## TO DO
Give back the entries that follow exactly as written. Any picture gets left out.

## DATA

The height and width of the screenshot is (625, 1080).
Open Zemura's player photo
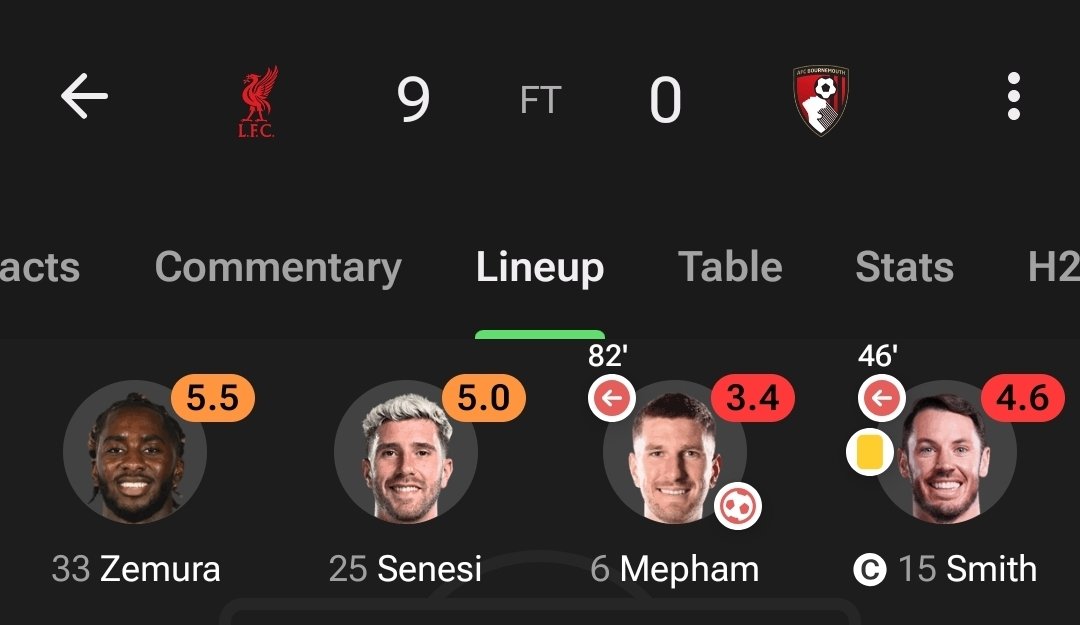[x=135, y=452]
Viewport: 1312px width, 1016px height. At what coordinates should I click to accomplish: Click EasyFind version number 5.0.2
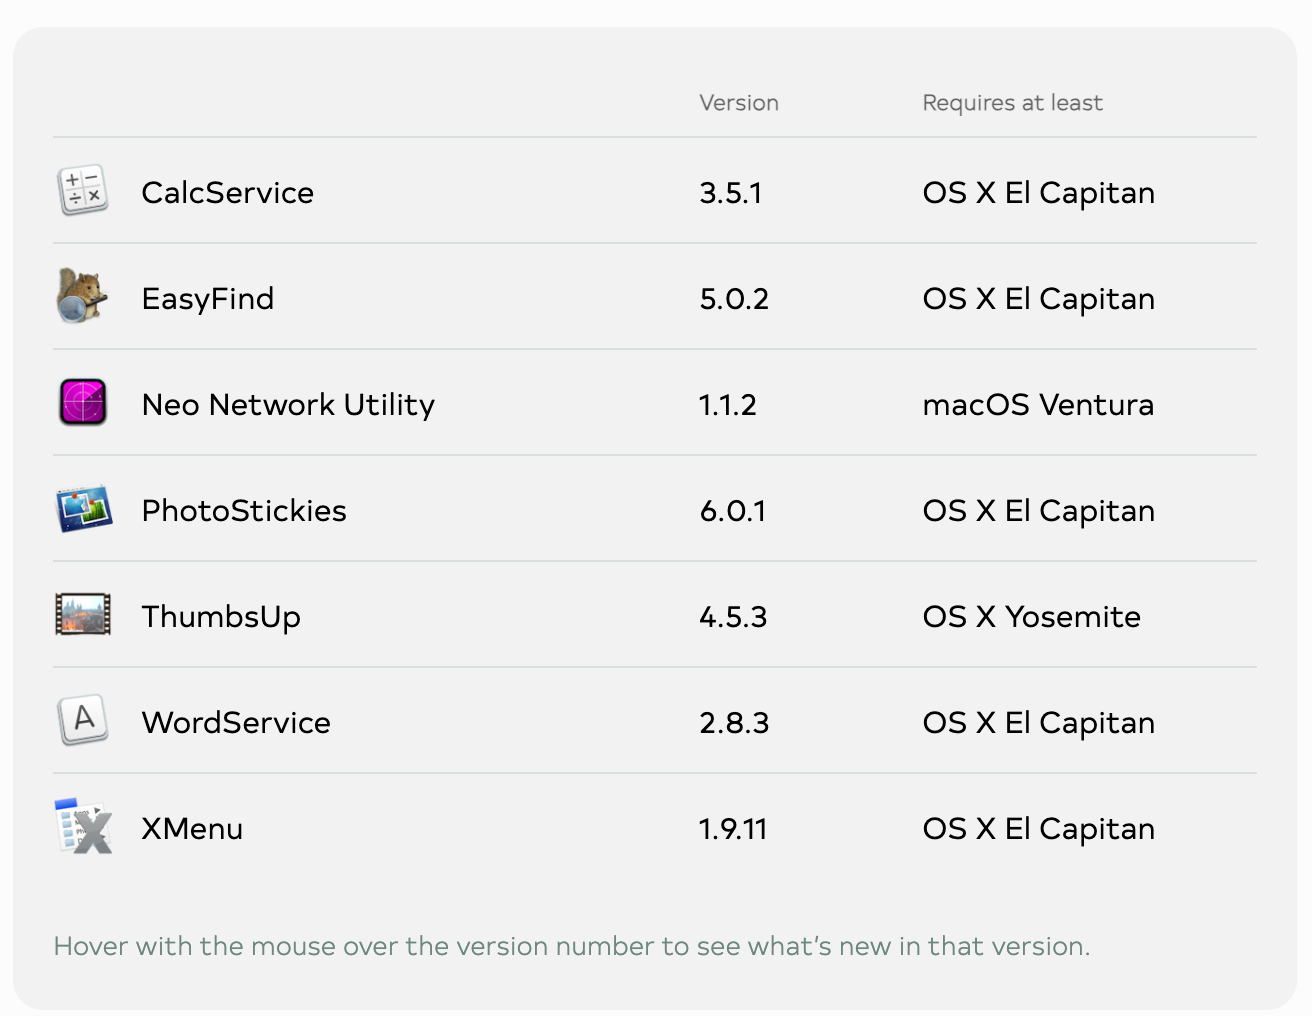[x=734, y=299]
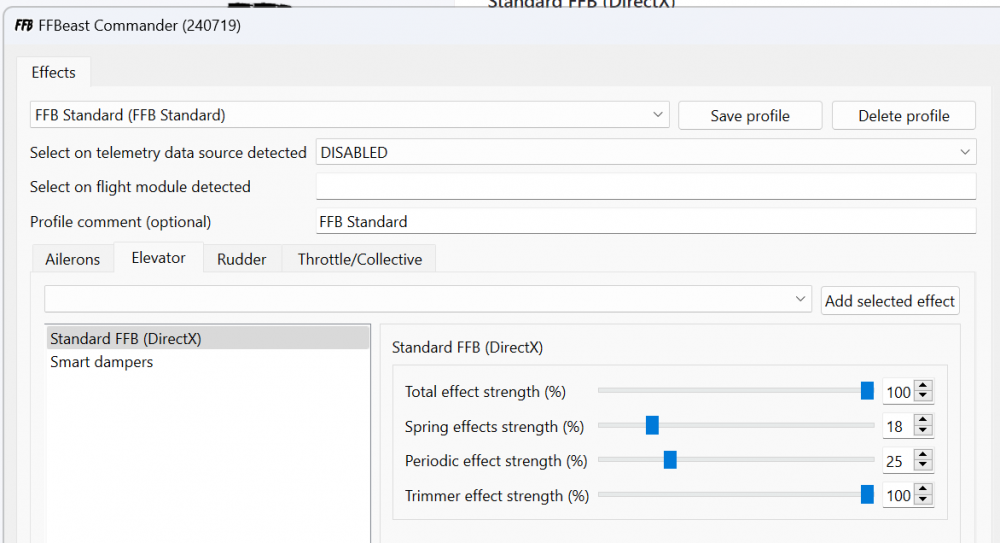Viewport: 1000px width, 543px height.
Task: Click the FFBeast Commander logo icon
Action: coord(24,26)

## RESPONSE TO THIS EXERCISE
The height and width of the screenshot is (625, 1080).
Open Zemura's player photo
[x=135, y=452]
Viewport: 1312px width, 1016px height. At what coordinates should I click to accomplish: Click EasyFind version number 5.0.2
[x=734, y=299]
Viewport: 1000px width, 543px height.
Task: Click the FFBeast Commander logo icon
Action: coord(24,26)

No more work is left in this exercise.